Daniel Robbins was given rights to run the Gentoo store in perpetuity. The profits from the store are not used to further Gentoo development. Instead Mr. Robbins is allowed to keep all profit for his personal gain. This was seen as a way to compensate him for the $40,000.00US+ that he accumulated in debt supporting Gentoo development. This decision is seen as very controversial by some members of the Gentoo user, developer and management community.
Gentoo Linux Website
The Gentoo Foundation held a contest for a redesign of the Gentoo website in July 2004. Aaron Shi's design won the contest which was voted upon by the Gentoo community. 

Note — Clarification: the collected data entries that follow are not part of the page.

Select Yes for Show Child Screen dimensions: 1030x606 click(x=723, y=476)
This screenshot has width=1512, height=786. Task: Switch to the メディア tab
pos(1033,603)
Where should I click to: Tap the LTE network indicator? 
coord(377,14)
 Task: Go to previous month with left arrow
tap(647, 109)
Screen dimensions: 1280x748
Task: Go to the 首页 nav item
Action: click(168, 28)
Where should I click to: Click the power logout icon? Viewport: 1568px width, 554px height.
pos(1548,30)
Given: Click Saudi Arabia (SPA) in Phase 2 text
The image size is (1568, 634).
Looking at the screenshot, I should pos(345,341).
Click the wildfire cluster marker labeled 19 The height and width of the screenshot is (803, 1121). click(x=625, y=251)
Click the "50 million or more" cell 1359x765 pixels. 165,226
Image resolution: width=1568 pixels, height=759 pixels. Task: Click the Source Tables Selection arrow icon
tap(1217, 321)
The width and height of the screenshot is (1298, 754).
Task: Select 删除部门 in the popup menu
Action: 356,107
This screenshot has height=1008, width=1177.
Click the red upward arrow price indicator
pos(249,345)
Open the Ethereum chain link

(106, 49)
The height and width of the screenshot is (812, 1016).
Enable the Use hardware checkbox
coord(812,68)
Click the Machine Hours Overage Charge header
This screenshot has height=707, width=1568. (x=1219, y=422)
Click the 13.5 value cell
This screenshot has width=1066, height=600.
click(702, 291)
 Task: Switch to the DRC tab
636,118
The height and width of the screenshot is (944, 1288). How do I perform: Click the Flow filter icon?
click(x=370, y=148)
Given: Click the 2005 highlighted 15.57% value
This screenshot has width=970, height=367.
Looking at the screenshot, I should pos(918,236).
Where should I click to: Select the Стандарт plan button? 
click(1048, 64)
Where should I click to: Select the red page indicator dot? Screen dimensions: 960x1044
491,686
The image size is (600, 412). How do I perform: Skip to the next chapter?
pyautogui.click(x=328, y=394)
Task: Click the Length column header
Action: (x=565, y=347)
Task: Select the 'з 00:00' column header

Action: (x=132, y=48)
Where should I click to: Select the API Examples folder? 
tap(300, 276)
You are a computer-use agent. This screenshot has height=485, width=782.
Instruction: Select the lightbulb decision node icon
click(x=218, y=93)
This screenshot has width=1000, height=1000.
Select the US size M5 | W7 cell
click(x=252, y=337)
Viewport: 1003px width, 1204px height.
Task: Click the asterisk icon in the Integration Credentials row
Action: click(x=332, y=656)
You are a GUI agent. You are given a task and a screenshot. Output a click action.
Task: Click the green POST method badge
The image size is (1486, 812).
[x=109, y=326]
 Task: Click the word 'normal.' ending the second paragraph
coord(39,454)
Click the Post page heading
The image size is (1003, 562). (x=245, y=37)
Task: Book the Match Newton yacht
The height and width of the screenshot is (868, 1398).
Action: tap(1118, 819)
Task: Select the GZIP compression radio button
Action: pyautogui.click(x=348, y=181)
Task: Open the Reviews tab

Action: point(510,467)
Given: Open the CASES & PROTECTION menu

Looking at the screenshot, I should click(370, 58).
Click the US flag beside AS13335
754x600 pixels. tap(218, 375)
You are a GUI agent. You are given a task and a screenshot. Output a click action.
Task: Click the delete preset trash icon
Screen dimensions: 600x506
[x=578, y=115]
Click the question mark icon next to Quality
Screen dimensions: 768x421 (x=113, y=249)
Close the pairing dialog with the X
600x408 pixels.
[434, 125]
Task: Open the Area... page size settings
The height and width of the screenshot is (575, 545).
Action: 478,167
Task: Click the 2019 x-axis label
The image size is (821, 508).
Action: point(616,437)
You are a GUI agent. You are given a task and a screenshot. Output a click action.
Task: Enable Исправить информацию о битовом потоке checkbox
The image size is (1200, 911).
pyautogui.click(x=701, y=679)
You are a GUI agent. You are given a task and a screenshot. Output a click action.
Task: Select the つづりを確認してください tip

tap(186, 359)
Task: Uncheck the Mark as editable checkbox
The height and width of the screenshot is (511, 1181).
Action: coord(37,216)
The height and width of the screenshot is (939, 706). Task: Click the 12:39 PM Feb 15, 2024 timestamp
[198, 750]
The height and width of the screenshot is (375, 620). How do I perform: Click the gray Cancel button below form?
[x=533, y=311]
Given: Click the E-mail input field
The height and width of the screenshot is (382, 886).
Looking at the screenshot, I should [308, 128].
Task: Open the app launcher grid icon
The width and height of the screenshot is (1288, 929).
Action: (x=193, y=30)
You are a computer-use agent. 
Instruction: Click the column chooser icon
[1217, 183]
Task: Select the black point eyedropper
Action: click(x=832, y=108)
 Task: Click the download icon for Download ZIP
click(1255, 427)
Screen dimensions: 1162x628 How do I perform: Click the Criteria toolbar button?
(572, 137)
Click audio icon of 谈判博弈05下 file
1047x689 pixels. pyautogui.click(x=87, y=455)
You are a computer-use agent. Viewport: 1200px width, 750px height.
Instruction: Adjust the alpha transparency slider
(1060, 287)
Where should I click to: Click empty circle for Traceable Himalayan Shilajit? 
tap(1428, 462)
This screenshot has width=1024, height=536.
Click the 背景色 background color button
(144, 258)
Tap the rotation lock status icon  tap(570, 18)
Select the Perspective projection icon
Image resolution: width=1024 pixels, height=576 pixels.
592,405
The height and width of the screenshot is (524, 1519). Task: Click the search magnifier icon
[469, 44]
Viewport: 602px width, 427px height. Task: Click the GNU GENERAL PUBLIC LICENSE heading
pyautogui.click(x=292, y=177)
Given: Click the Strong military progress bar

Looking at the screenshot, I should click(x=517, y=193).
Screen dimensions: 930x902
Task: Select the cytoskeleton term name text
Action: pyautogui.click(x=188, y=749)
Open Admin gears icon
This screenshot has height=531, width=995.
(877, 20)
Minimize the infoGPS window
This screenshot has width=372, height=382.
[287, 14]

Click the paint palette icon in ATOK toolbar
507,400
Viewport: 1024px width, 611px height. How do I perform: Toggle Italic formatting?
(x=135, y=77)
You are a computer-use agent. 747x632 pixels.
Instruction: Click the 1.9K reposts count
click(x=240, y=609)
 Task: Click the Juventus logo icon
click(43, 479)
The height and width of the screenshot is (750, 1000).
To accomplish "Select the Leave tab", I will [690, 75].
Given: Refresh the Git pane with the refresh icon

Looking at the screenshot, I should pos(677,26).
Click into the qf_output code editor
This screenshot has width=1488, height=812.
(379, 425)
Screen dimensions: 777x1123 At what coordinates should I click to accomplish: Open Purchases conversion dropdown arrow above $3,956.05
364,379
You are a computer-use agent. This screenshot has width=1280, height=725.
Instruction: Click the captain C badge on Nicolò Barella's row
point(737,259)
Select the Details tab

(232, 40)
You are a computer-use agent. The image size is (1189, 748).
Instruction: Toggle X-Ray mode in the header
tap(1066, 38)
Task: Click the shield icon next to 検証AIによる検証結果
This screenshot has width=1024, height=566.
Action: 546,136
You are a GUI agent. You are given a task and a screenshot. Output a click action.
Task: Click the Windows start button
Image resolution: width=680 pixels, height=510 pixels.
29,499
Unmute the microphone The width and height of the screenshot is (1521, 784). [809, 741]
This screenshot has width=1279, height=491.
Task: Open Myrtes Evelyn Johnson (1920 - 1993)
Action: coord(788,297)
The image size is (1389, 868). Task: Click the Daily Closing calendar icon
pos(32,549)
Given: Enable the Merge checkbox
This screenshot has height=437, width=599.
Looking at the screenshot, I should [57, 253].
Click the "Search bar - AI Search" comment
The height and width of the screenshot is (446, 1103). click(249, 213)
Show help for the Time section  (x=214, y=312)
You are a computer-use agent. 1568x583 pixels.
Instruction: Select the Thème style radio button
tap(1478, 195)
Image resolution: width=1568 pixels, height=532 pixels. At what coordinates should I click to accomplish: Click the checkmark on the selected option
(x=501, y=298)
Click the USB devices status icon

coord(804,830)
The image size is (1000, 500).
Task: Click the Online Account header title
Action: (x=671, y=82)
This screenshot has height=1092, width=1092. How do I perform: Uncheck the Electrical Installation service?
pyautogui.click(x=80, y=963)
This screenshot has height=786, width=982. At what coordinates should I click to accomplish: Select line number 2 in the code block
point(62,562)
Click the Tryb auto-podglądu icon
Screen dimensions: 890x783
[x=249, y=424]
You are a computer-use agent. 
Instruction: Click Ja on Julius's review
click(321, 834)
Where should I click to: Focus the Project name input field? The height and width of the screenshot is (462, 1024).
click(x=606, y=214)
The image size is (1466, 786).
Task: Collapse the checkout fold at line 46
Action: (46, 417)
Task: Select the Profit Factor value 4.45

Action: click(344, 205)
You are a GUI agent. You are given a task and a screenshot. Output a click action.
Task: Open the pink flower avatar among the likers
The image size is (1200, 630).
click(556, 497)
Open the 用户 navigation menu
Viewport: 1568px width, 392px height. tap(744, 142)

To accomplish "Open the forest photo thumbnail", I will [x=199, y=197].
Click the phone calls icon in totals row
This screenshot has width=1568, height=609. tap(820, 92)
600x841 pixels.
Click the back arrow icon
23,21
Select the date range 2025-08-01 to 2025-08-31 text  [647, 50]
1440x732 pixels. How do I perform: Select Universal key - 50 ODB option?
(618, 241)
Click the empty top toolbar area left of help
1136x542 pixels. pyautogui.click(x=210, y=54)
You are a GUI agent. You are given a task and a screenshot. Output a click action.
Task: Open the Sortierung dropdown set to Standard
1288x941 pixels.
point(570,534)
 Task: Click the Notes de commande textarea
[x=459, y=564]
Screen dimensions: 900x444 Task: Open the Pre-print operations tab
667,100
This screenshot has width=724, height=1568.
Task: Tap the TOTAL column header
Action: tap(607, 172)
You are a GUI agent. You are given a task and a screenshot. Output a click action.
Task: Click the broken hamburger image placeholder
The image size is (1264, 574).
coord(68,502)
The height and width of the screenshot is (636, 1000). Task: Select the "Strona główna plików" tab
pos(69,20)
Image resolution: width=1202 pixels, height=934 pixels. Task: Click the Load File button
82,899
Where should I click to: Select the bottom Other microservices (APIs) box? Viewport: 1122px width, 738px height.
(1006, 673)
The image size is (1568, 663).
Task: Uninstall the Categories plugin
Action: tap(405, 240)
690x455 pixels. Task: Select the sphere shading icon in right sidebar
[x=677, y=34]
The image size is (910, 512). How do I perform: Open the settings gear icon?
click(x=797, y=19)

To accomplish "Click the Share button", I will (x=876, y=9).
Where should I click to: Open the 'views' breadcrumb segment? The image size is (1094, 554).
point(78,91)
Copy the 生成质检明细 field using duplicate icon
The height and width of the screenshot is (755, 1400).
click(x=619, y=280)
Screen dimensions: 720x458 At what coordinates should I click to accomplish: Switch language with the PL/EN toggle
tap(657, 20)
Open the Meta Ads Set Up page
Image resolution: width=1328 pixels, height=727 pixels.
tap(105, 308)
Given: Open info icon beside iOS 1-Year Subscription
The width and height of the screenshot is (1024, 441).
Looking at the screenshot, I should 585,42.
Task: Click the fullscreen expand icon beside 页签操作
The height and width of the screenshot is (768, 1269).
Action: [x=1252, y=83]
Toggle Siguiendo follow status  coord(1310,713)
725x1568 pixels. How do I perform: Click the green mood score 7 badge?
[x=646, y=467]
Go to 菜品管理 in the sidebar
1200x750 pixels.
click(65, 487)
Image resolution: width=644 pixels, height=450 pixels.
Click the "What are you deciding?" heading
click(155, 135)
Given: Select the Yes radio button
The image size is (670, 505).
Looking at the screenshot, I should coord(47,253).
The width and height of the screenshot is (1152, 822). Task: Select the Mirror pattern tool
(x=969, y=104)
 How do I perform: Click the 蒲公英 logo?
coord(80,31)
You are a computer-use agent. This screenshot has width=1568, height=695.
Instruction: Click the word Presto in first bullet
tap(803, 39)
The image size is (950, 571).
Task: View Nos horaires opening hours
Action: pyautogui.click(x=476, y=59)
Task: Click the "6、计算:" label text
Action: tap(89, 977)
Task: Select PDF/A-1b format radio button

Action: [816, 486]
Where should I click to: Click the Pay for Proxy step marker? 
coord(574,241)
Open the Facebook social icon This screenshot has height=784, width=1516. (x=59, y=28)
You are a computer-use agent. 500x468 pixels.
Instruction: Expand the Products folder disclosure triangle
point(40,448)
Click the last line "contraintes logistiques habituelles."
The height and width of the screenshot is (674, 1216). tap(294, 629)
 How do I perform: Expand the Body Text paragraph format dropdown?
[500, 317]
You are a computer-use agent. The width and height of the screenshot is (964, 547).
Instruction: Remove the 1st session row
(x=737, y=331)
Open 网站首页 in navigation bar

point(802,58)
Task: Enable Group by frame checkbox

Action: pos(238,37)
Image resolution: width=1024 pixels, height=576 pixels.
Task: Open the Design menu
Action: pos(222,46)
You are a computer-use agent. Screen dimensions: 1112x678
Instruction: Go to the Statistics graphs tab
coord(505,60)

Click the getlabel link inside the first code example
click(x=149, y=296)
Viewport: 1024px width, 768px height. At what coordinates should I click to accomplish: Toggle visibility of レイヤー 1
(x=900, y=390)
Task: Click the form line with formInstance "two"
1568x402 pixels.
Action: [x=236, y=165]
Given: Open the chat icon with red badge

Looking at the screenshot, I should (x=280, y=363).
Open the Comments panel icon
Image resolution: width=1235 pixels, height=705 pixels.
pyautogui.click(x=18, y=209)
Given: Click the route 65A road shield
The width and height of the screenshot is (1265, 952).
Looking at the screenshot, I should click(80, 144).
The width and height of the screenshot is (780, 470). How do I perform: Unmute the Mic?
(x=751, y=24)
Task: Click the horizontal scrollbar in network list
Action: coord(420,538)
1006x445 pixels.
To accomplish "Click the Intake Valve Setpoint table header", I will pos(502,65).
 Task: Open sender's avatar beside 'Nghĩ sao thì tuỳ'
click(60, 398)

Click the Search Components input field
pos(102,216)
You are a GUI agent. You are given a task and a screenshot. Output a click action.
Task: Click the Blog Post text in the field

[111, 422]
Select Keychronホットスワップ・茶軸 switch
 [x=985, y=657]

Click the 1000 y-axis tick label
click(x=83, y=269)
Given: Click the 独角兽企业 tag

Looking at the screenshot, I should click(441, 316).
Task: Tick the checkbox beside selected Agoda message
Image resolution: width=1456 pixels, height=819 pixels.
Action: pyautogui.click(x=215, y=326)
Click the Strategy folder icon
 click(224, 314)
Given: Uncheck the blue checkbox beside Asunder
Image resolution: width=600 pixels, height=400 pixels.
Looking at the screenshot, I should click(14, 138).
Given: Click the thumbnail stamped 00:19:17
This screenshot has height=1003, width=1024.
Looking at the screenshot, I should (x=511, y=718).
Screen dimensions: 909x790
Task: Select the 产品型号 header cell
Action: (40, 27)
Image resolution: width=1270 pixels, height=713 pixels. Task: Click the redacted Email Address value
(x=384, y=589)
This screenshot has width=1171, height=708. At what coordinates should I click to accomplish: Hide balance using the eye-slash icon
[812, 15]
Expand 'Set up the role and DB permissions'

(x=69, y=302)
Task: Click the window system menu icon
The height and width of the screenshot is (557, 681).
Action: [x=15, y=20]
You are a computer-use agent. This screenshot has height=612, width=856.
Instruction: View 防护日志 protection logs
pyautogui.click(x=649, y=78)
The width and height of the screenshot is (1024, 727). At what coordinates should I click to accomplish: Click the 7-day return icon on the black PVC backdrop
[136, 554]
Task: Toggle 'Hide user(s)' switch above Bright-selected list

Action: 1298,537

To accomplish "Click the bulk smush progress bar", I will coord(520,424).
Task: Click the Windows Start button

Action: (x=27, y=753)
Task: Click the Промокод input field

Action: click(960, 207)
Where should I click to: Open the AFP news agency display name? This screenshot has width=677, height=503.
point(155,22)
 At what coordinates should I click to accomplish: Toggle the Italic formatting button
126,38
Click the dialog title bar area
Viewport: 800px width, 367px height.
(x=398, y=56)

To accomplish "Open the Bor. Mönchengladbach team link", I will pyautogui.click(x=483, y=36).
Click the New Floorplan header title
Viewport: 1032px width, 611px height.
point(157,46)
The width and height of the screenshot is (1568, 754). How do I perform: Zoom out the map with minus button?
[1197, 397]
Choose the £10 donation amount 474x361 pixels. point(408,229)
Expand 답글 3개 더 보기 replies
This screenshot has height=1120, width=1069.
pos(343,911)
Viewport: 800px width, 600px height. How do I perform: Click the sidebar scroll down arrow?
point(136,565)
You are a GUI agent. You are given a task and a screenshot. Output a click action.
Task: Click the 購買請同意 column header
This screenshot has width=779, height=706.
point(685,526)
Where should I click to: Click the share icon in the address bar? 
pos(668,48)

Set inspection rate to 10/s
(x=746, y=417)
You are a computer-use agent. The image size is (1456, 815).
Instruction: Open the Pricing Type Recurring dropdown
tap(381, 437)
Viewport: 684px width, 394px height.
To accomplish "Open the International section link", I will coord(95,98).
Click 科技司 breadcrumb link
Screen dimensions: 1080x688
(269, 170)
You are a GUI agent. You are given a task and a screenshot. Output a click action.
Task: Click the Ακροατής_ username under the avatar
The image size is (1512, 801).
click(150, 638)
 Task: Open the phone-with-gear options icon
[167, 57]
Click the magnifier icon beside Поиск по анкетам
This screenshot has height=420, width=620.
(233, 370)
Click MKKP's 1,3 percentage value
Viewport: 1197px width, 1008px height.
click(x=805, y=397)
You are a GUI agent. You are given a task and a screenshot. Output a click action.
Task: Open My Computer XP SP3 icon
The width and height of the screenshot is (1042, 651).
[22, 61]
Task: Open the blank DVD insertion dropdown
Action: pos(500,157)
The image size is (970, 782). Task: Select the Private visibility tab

Criticisms of the Gentoo Linux Distribution
Gentoo is sometimes criticized for poor QA (though possibly this is an unavoidable consequence of focusing on having more "up-to-date" versions of software available), unstable "stable" branches and for having a closed "upper management elite". Many of the difficulties experienced in past years from the "stable" branch have dissipated due to the addition of a separate "unstable" branch, and will most likely continue to improve with time and effort. However, Gentoo, having a bleeding edge repository of software, often relies on the "upstream"'s (i.e. original authors) QA process. This works well for highly-used software (such as Apache), but less so for little-used software. Gentoo is also criticised for its long installation process, sometimes taking days on older hardware. One of the other interesting debates commonly held is the binary versus source packaging, Gentoo using the latter by default. Source packagers claim that binaries are slow and less customizable, while binary packagers retort that some packages take days to compile and are incompatible with the needs of many users who require quick software installation. Furthermore, some compile-time customizations might make packages less stable. Both systems have advantages and disadvantages. In response to this criticism, Gentoo began offering precompiled binaries for various architectures of popular applications including KDE, GNOME, OpenOffice.org, Mozilla, Mozilla Firefox and others, and all the packages required to run them. These sets of packages are referred to as the Gentoo Reference Platform (GRP) and are updated with every new release of Gentoo. Finally, the closed "upper management elite" accusation has dissipated since Daniel Robbins formed the Not For Profit organization known as the Gentoo Foundation.
Recently, certain criticisms have been leveled at Gentoo's user base as well. See Talk:Gentoo User Criticism
Most, if not all, of these criticisms are hotly debated between a vocal minority of users of community-based Linux Distributions.
The official (yet seldom used) mascot is Larry the cow. Other semi-official mascots are the UFO guy and the Gentoo penguin. The official logo is the stylized G.